Steinbeck, "East of Eden" (エデンの東) 7 中国人リー

中国人リーは、アダムがカリフォルニアに来たときに料理人として雇われたようだ。リーが物語に登場するのは、サミュエルがアダムから井戸掘りを頼まれてアダム邸を訪れたときである。

サミュエルを迎えたとき、リーはピジン語と呼ばれる片言の英語を話した。例えばこんな調子である。
"Chinee boy jus' workee -- not hear, not talkee"(p.172)
しかし、サミュエルはリーの本当の姿を見抜き、二人きりになったとき、何故そのような話し方をするのかと訪ねた。リーは、ピジン語で話す方がアメリカ社会で生きていくのに便利だからと、その理由を流暢な英語で答える。リーはアメリカで生まれ、高等教育を受けた、哲学を好む知識人であったのだった。
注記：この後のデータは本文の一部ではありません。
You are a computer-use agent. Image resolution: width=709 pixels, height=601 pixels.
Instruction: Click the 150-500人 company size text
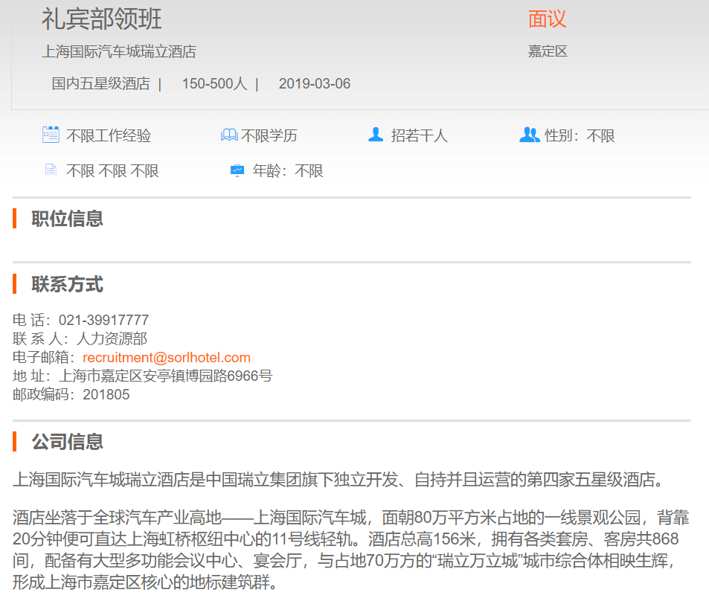pyautogui.click(x=214, y=84)
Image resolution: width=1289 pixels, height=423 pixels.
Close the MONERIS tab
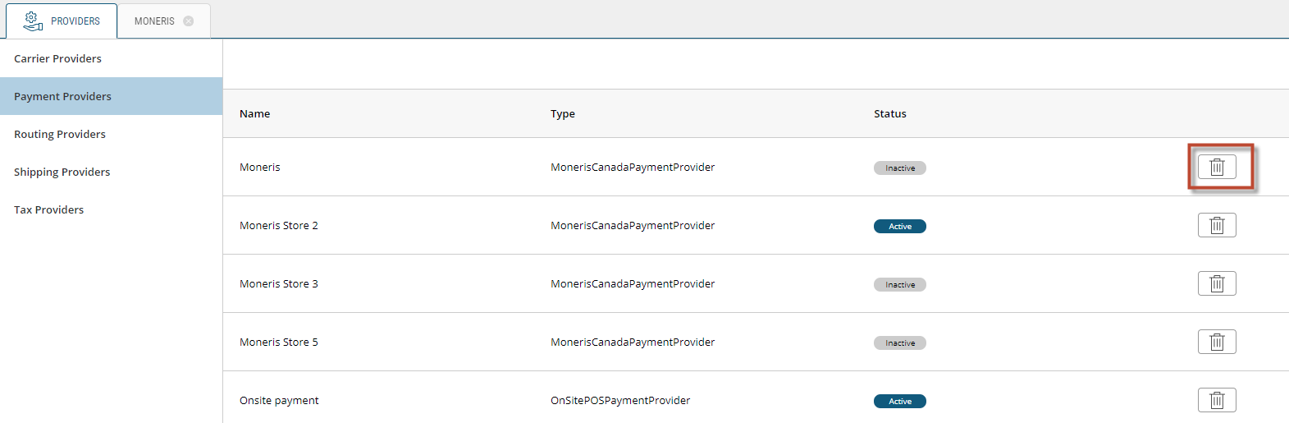point(189,21)
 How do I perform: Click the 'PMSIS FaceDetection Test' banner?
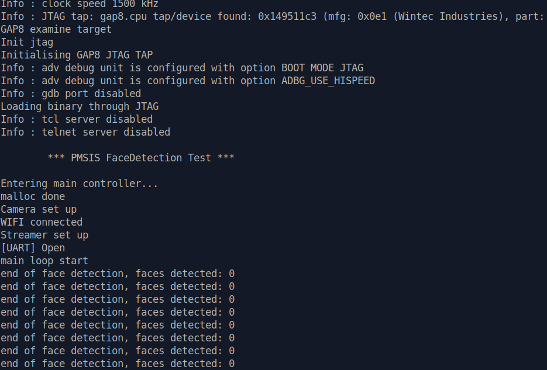[141, 158]
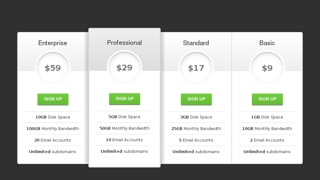
Task: Click the $59 price circle
Action: tap(53, 68)
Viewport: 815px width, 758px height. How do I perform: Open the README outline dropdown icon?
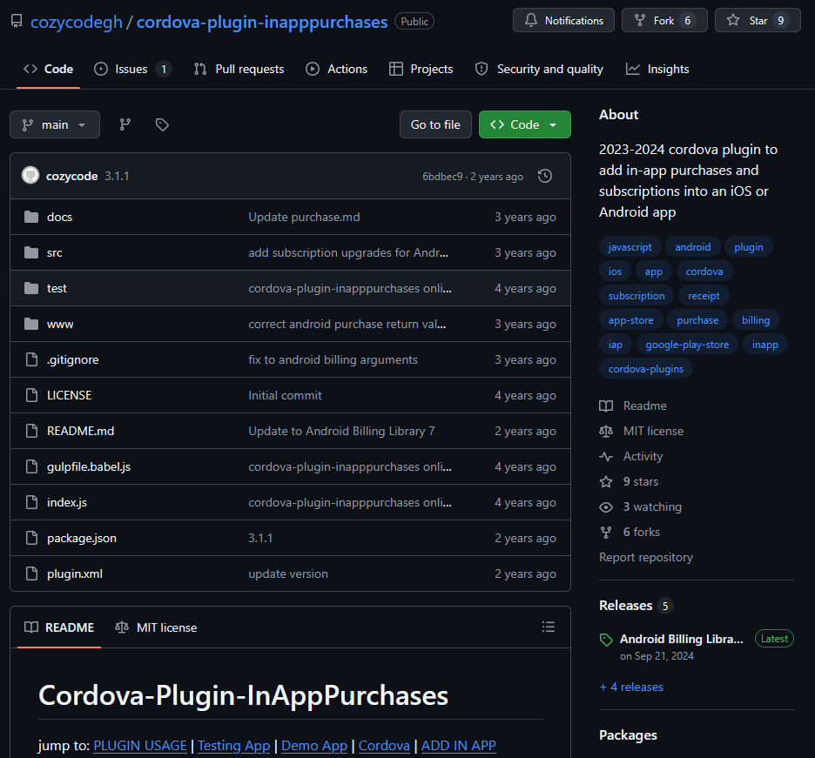(549, 627)
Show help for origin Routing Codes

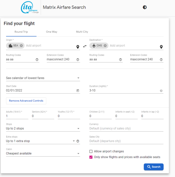point(37,60)
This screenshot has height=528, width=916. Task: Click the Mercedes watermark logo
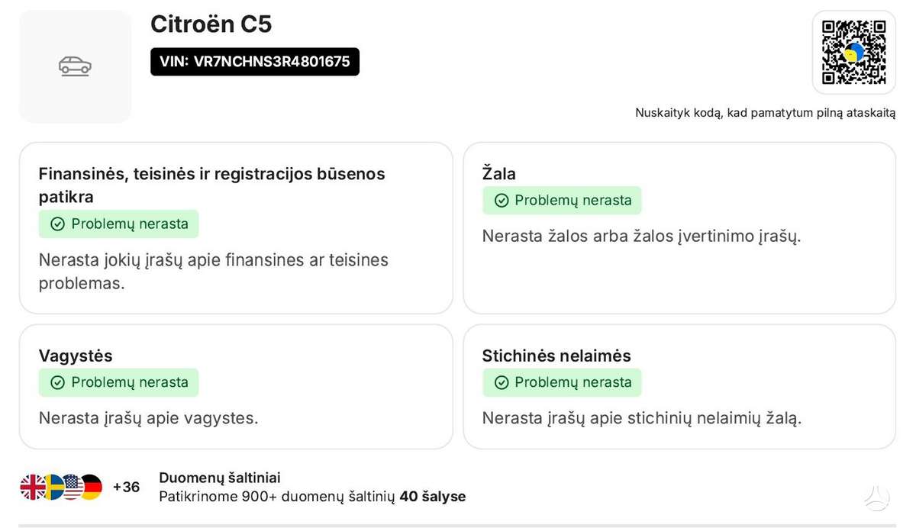point(877,497)
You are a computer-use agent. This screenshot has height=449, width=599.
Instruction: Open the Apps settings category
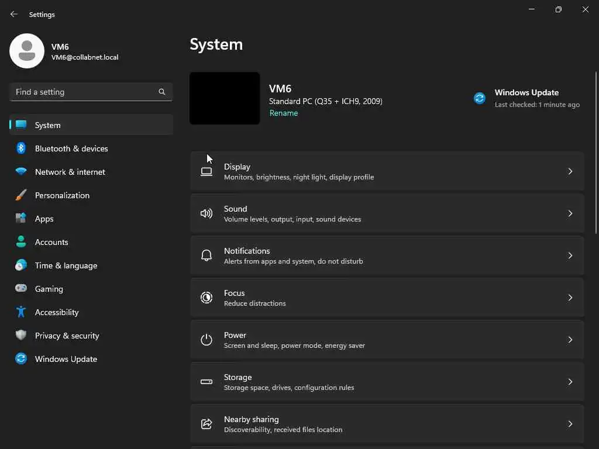coord(44,219)
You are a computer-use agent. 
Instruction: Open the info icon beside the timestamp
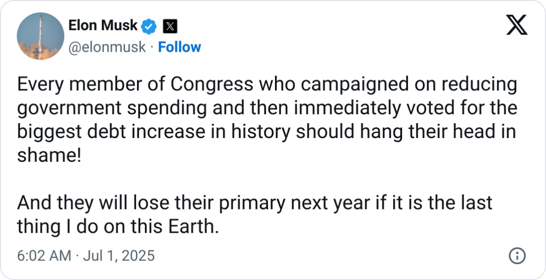click(x=517, y=256)
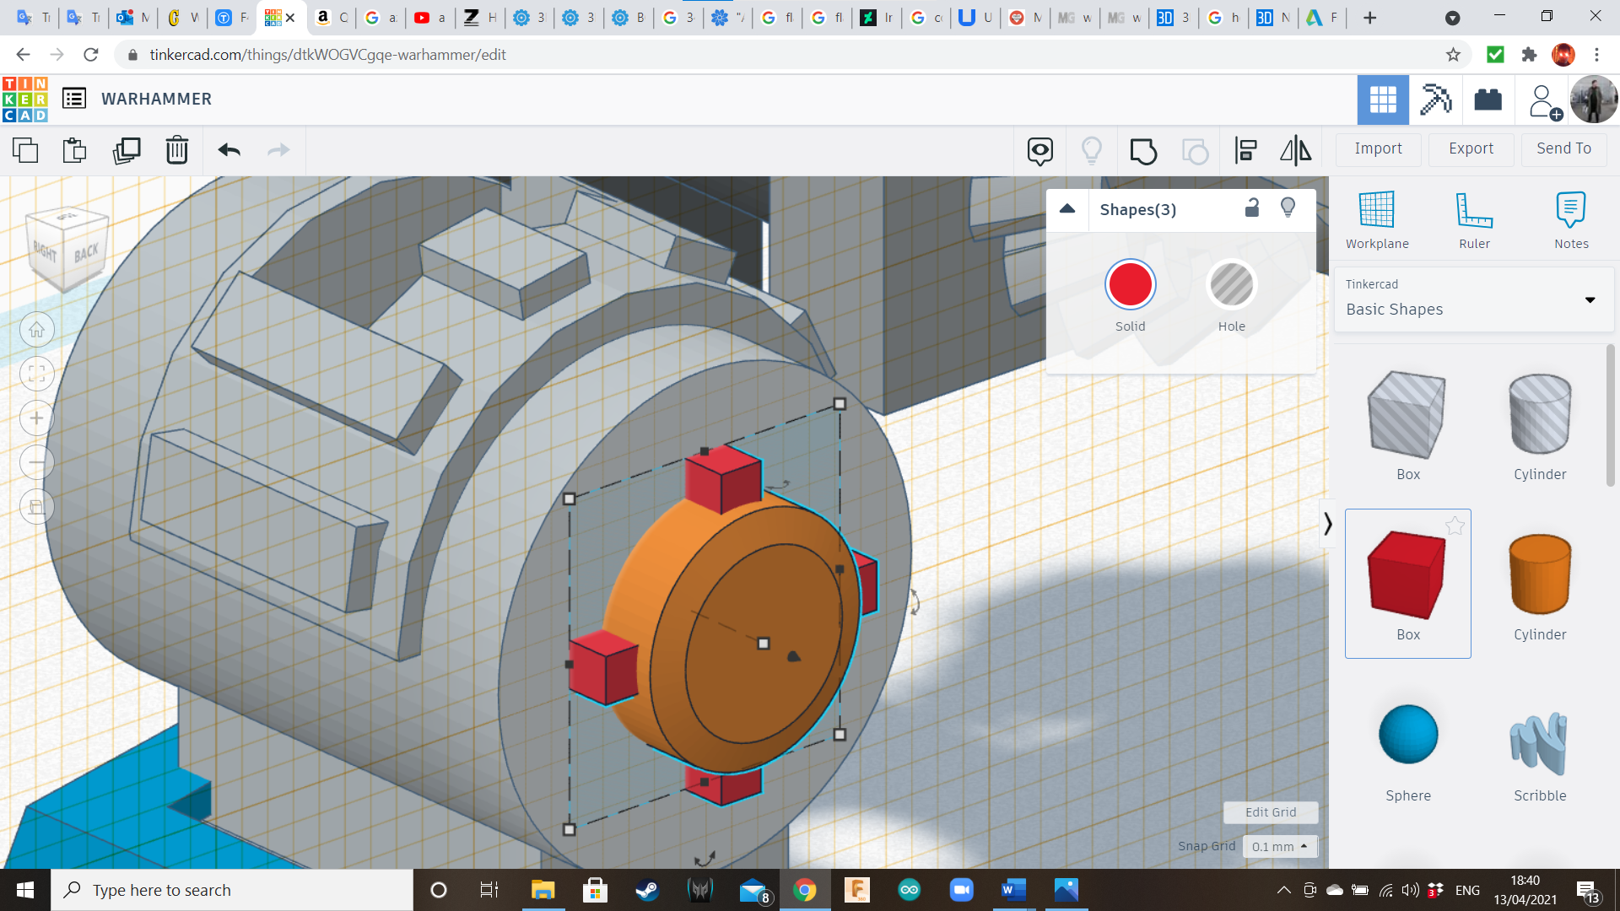Open the Export menu
The height and width of the screenshot is (911, 1620).
(1471, 148)
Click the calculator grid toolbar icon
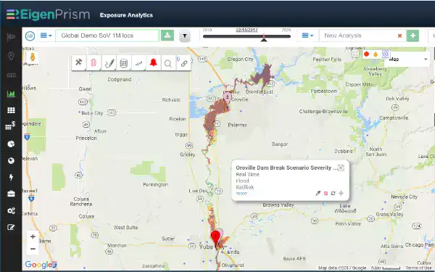 tap(123, 63)
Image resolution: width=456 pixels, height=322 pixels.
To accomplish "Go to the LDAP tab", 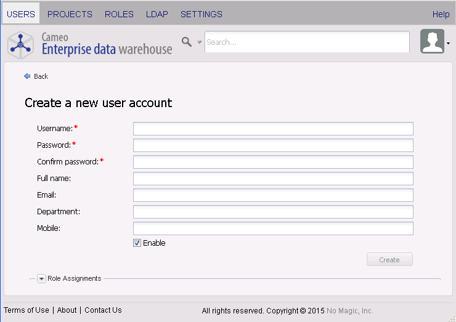I will point(157,14).
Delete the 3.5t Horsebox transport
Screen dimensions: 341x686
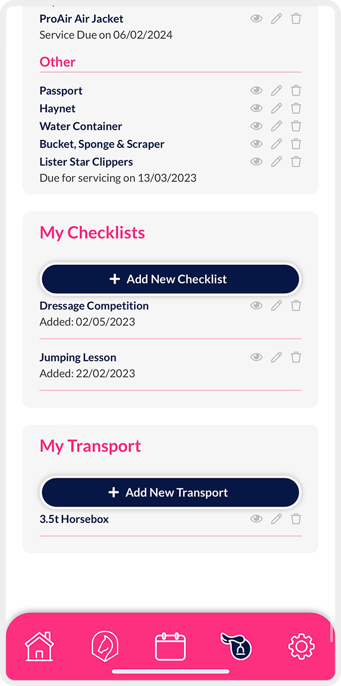(296, 519)
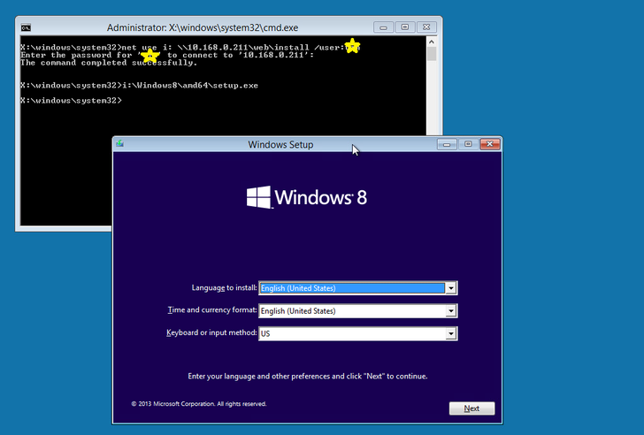Click the Windows Setup title bar icon
Viewport: 644px width, 435px height.
tap(119, 144)
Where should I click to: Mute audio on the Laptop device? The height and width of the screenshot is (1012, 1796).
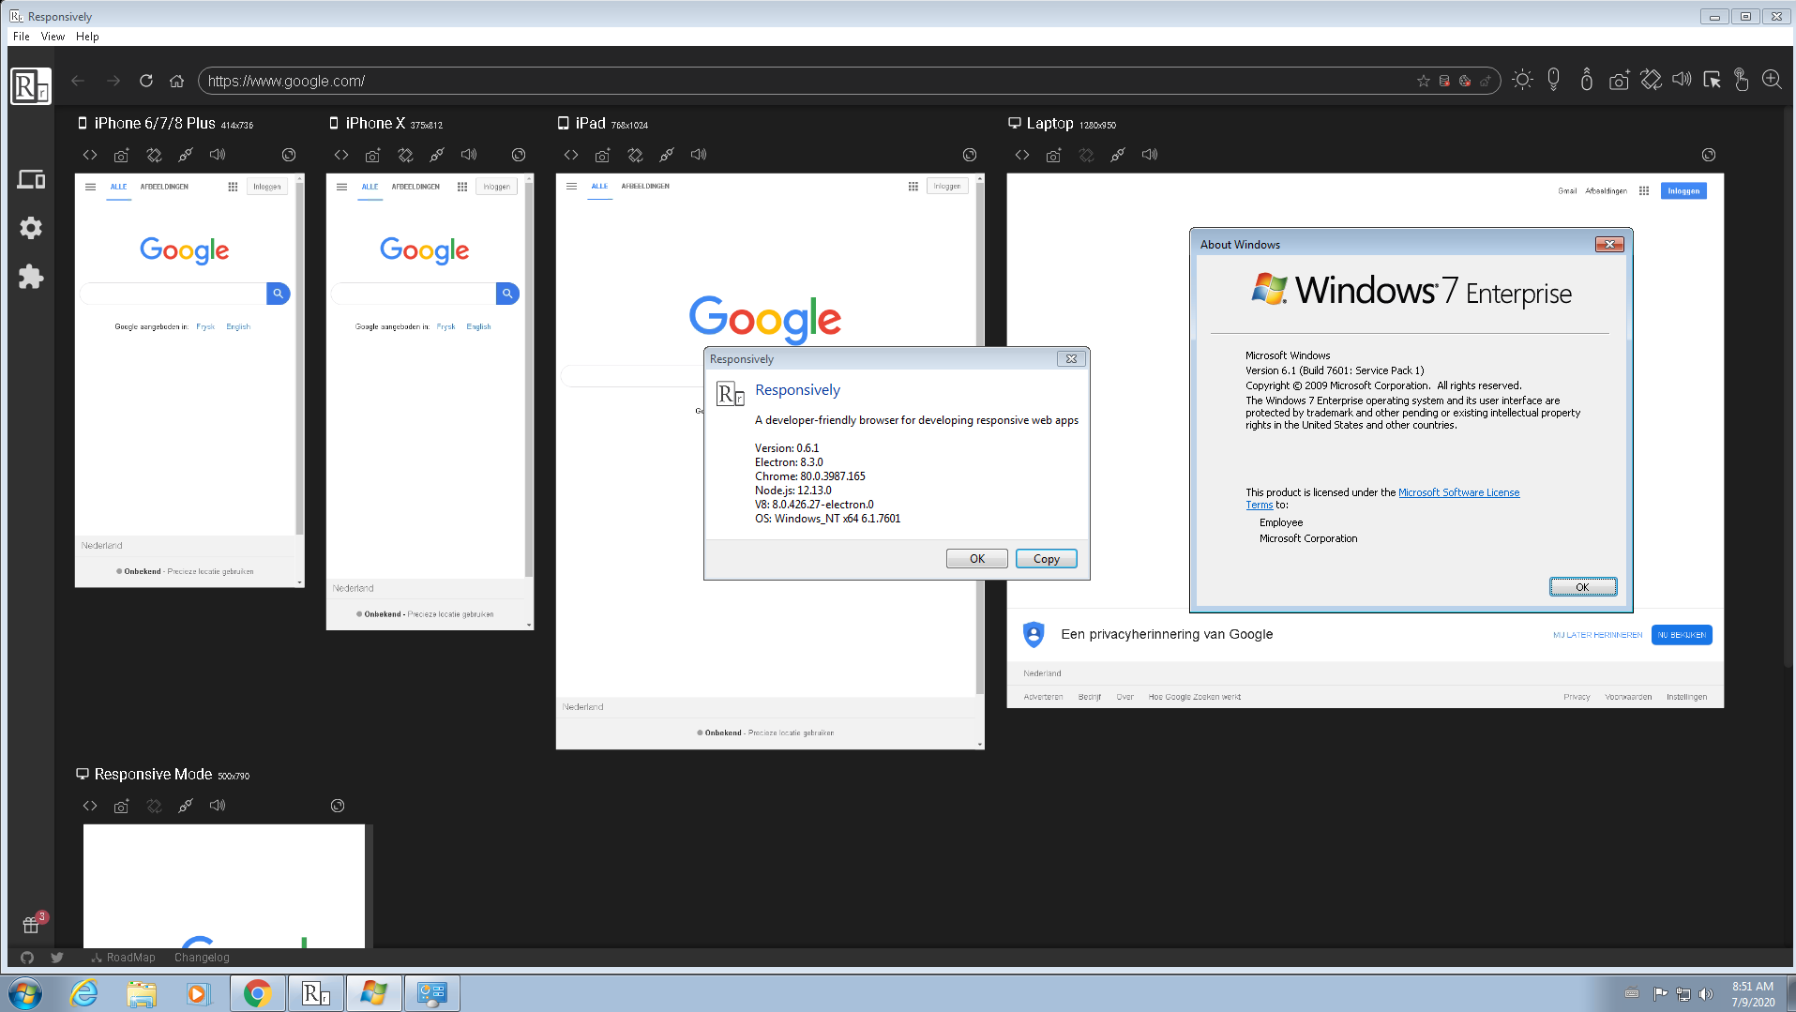click(1150, 155)

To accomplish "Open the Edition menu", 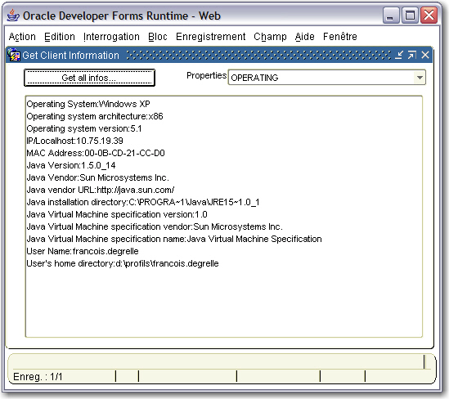I will [x=60, y=37].
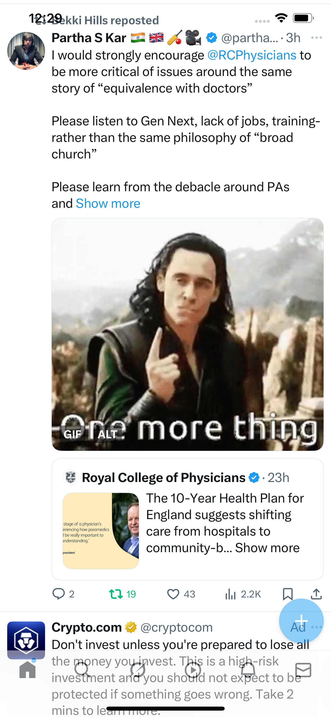331x717 pixels.
Task: Reply to Partha S Kar's post
Action: [x=59, y=594]
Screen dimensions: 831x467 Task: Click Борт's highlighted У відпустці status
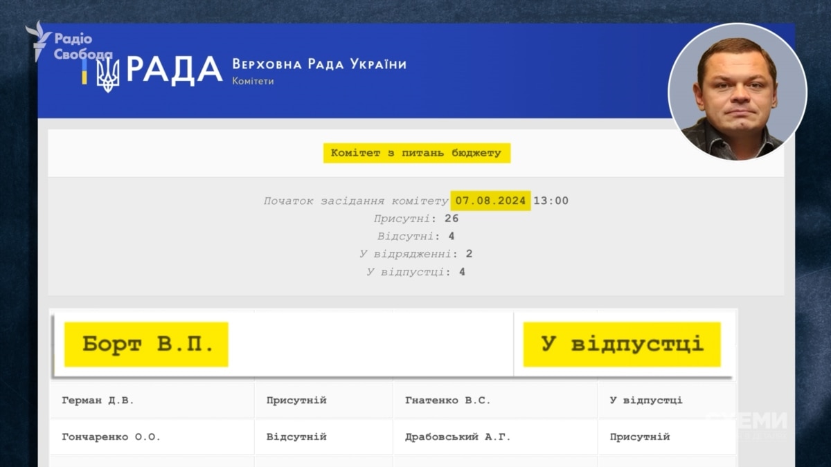[x=621, y=344]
リーは、サミュエルにだけは心を開き、哲学を語った。リーは、この物語の中でキリスト教文化の外にいる知識人として、聖書を語る役割を担っている。一度は双子の命名の時、もう一度はサミュエルとの別れの挨拶の時。カインとアベルの物語を読み解くための重要な役割を演じる。特に、サミュエルとの別れの夜、仲間の中国人哲人達と何年にも渡ってヘブライ語にまで踏み込んで研究をして得られた、聖書の一つの解釈をサミュエルへともたらす。それは人の可能性を示唆する言葉であり、前向きに生きるサミュエルにとって最高の別れの言葉となった。

また、リーは中国人という実際的な役割を持ち、キャシーがいなくなったアダム邸の全ての運営と、双子の養育とを実に立派に全うした。